Guidelines for implementing a national tuberculosis preventive treatment programme in India
| A recent review identified a number of further research needed to improve our understanding of tuberculosis infection from clinical and programmatic perspectives. | |
| 1. | Accurate estimates of the tuberculosis infection burden in India. Rational, targeted testing and treatment of tuberculosis infection shall be guided by local epidemiological trends. This includes local and regional estimates for infection and also rates of antituberculosis drug resistance, diabetes mellitus, HIV coprevalence and undernutrition |
| 2. | Development and programmatic assessment of accurate diagnostic tests for predicting progression from infection to active tuberculosis disease. Tests should be sensitive and specific, convenient to the patient, inexpensive and highly reproducible. Ideally, tests should be able to distinguish between latency and active disease and recognise drug-resistant forms of tuberculosis. |
| 3. | Improved selection of candidates for tuberculosis preventive treatment (TPT). We need to improve our understanding of the host-pathogen interaction in India, immunological response and biomarkers to predict which persons benefit most from TPT. We need further studies to understand how M. tuberculosis evades the immune system, which persons it infects, how it lays dormant for years and what mechanisms trigger progression to active disease. These studies will inform the development of vaccines and also which persons to treat. |
| 4. | Development and programmatic assessment of a variety of efficacious treatment options. Short, well-tolerated, therapeutic regimens are needed. Randomised clinical trials conducted in the Indian context to assess efficacy, tolerability and drug-interaction profile are required. In high prevalent areas, the risk of reinfection increases. In such communities, the optimal duration of treatment remains unclear. There is no evidence (through randomised clinical trial) of specific treatment regimens for persons exposed to drug-resistant forms of tuberculosis. We need further research to define the composition, posology and duration of preventive regimens for such persons. |
| 5. | Simple, easy-to-use algorithms for determining TPT eligibility, appropriate regimen and length of treatment should be developed based on individual risk, local epidemiology and programmatic performance. |
| 6. | Optimising tuberculosis infection treatment to the Indian context.
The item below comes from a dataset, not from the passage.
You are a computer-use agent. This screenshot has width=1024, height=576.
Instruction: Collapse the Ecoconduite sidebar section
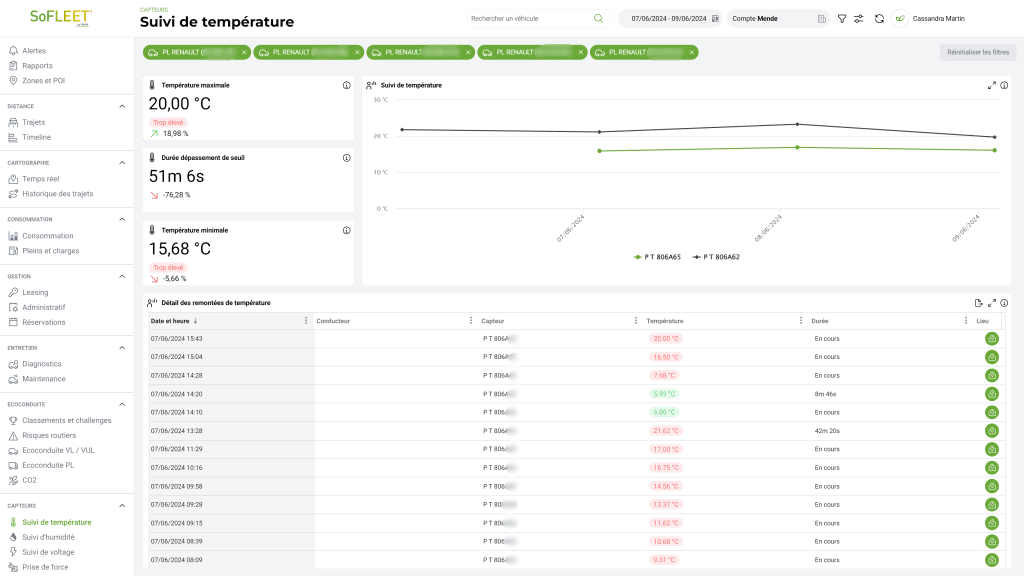point(122,404)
Context-specific interventions need development to enhance adherence to treatment through the optimisation of local Indian resources |
| 7. | Monitoring and evaluation of programme performance in implementing tuberculosis infection treatment. Surveillance systems for tuberculosis infection and treatment-associated adverse events need to be developed and used to monitor programme implementation and performance. Preventive treatment cascades should be considered to objectively assess progress and make direct quantitative measurements of patient retention at each step of tuberculosis service delivery ( |
| 8. | Cost-effectiveness analysis. Targeted cost-effectiveness studies are required for the rational scale-up of tuberculosis infection treatment among various populations throughout India (eg, diabetics, undernourished and other vulnerable populations). |
Figure 1Potential losses at each stage of the TPT cascade. *Includes ruling out active tuberculosis. The values were based on the estimated number of household contacts exposed to pansensitive M. tuberculosis per year in India (table 1). Percentage lost at each stage was based on the meta-analysis of Alsdurf et al.95 TPT, tuberculosis preventive treatment.